Text under study:
-=-=-=-=-

In most cases, undue hardship is determined be conducting a Brunner Test. It is composed of three key elements. First, the borrower needs to prove that it is impossible to maintain a basic standard of living while paying off the loan. Second, this extreme hardship must continue for the majority of the repayment period, not just a small potion of it. And finally, the borrower must show he or she tried in good faith to repay the student loan debt, usually by way of an income-based repayment plan. This Test looks at the future of the debtor in order to determine whether or not it is truly “hopeless” for that person to repay the debt.
In most successful discharge decisions, the case involves a permanent mental or physical disability. However, a complicated health issue is not required to discharge student loan debt. In fact, it seems that too few borrowers in trouble are trying to discharge their loans after filing for bankruptcy. According to the same article, “around 40 percent of student borrowers in bankruptcy who filed for a student loan discharge were successful, according to a 2012 paper published by Iuliano in the American Bankruptcy Law Journal. But only around 1 percent of student borrowers who filed for bankruptcy took legal action to discharge their student debt.”
The stigma and uncertainty surrounding student loan debt have put up a wall between individuals in crisis and the prospect of filing for bankruptcy. There is a lot of misinformation about dealing with federal loans versus student loans, fear of high court costs, and ambivalence about discharging a smaller loan totalling a few thousand dollars. But small debt discharges can be more successful, and discharging student loan debt in general can significantly impact a person’s life for the better.

-=-=-=-=-

Recorded information:
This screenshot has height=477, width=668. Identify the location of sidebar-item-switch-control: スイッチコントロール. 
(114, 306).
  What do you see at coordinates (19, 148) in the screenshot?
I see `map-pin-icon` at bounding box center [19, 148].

-=-=-=-=-

What the exercise asks:
Can you reproduce, word for word, the stretch of the student loan discharge text starting at "The stigma and" and ending at "for the better."?

Output of the task:
The stigma and uncertainty surrounding student loan debt have put up a wall between individuals in crisis and the prospect of filing for bankruptcy. There is a lot of misinformation about dealing with federal loans versus student loans, fear of high court costs, and ambivalence about discharging a smaller loan totalling a few thousand dollars. But small debt discharges can be more successful, and discharging student loan debt in general can significantly impact a person’s life for the better.